Hezbollah non cerca di accampare crediti lanciando un’intifada palestinese o contribuendo all’attività militare di Hamas, ma ne acquisisce perché i destini dei due movimenti di resistenza in Libano ed in Palestina sono strettamente intrecciati l’uno all’altro. Come affermato da Nassrallah nel 2008, “[La resistenza] costituisce un progetto, ed il movimento di resistenza, proprio in quanto movimento, ha uno sviluppo, un destino ed un obiettivo che sono unici anche se all’interno del movimento esistono diversi partiti, diverse fazioni, diverse credenze, diverse sette e diverse linee di pensiero intellettuale e politico… I movimenti di resistenza nella zona, specialmente in Libano e in Palestina, si completano a vicenda e presentano contiguità…”[69]. Stando così le cose, Hezbollah pensa che il risultato della guerra contro Israele nel 2006 abbia avuto conseguenze dirette anche sul fronte palestinese: “…I risultati di questa battaglia in Libano si vedranno in Palestina. Se vinciamo, saranno dei vincitori anche loro. Nel caso, non lo voglia il cielo, venissimo sconfitti, anche i nostri fratelli palestinesi verranno messi a dura prova ed affronteranno condizioni da tragedia”[70].

——

- ESERCIZIO PROPOSTO A -
Nel testo su Hezbollah, in quale anno Nassrallah fece l'affermazione citata sulla resistenza?
- ESERCIZIO PROPOSTO B -
Continua il testo su Hezbollah dopo la sua ultima frase.

- DATI GREZZI -
——

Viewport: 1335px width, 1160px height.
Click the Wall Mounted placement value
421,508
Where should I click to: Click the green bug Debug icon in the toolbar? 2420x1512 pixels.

——

- RISPOSTA ESERCIZIO A -
Nel 2008.

- RISPOSTA ESERCIZIO B -
Allo stesso modo l’indebolimento di correnti della resistenza palestinese come Hamas potrebbe avere effetti negativi sul movimento libanese. Lo attesta la dichiarazione di Nasrallah al tempo dell’offensiva israeliana contro Gaza: “Quello che sta succedendo a Gaza avrà delle conseguenze non solo per Gaza o per la Palestina, ma per l’intera “umma”. Dobbiamo continuare a lavorare… dobbiamo fare ogni sforzo possibile per difendere la nostra gente”[71]. In un precedente discorso, Nasrallah aveva parlato dell’Intifada come della “nostra prima linea”, cosa che inquadra a tutti gli effetti il sostegno ad essa come “non soltanto un obbligo, ma anche una necessità” che Hezbollah intende soddisfare “non solo con le parole, ma anche concretamente”[72]. In effetti l’assistenza militare di Hezbollah alla resistenza palestinese è in gran parte dovuto a considerazioni di ordine strategico, intese come contrapposte a quelle di tipo puramente ideologico o dal carattere di imperativo morale.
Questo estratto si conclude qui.